Canada’s oil producers exhaust transportation options as pipelines, railroads fill to capacity.

Oil producers in Alberta are clamouring to get their barrels to market via rail, but railroad companies are reluctant to invest in expanding capacity because of concern that demand for their services is short-term.

Rail firms lost money in the past when they invested in expanding capacity only to see demand from the industry fall when prices collapsed in 2014 or when new pipelines started operation.

However, export pipelines are already running close to their limit and proposed new projects such as TransCanada’s Keystone XL and Kinder Morgan Canada’s Trans Mountain expansion have been beset by regulatory delays and fierce environmental opposition. No new export pipelines are expected to be built before late 2019 at the earliest when Enbridge expects to finish its Line 3 replacement project.

Cenovus Energy owns the 77,000 bpd Bruderheim rail terminal near Edmonton, Alberta, and leases its own rail cars to make sure it has multiple options to ship crude. “Having our own crude-by-rail loading facility also decreases the risk of having to compete for potentially expensive capacity during periods of pipeline constraint,” spokesman Reg Curren told Reuters.

Canadian Pacific Railway is asking shippers to lock into minimum one-year commitments to haul barrels, industry sources said, adding that rail companies are either reluctant or showed no interest in monthly, spot deliveries.
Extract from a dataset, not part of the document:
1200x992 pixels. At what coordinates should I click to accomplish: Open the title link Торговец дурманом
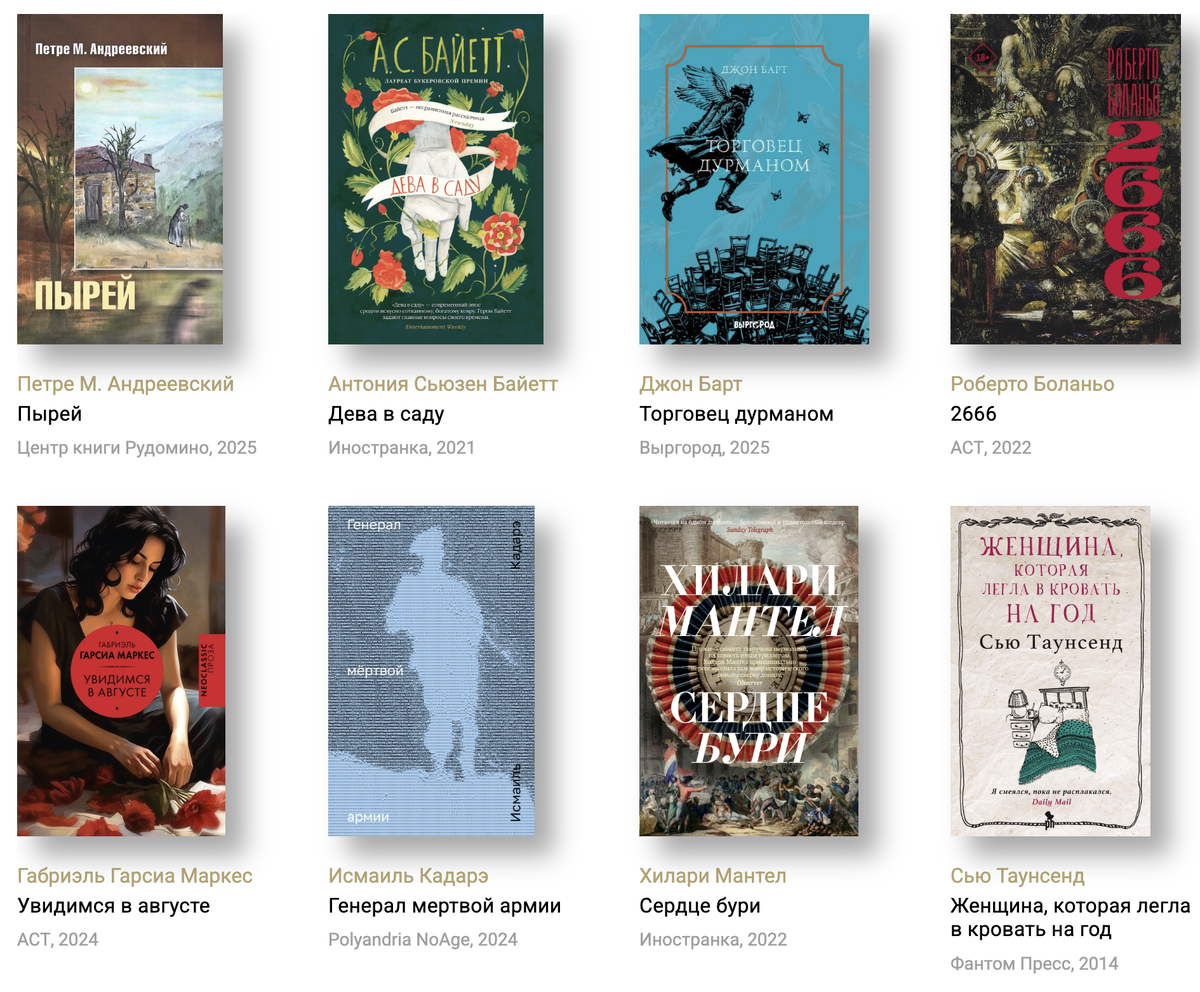(x=737, y=414)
A CP spokesman did not respond to Reuters' requests for comment on contracts.

Traders and producers are wary of committing to long-term rail contracts, which are more expensive than pipeline. It costs around $10-$12 a barrel to ship Canadian crude to the US Gulf Coast, versus around $8 by pipe.

CP chief executive Keith Creel told an investors conference in November the company went through a “very painful divorce” with crude-by-rail after a previous fall in oil prices and he would not be making 30-year investment decisions based on two or three years of demand.

The country’s other major railroad Canadian National Railway has told shippers it will not offer more rail capacity for oil until the second quarter of 2018. Canadian National is currently focused on moving grain for export, a spokesman told Reuters.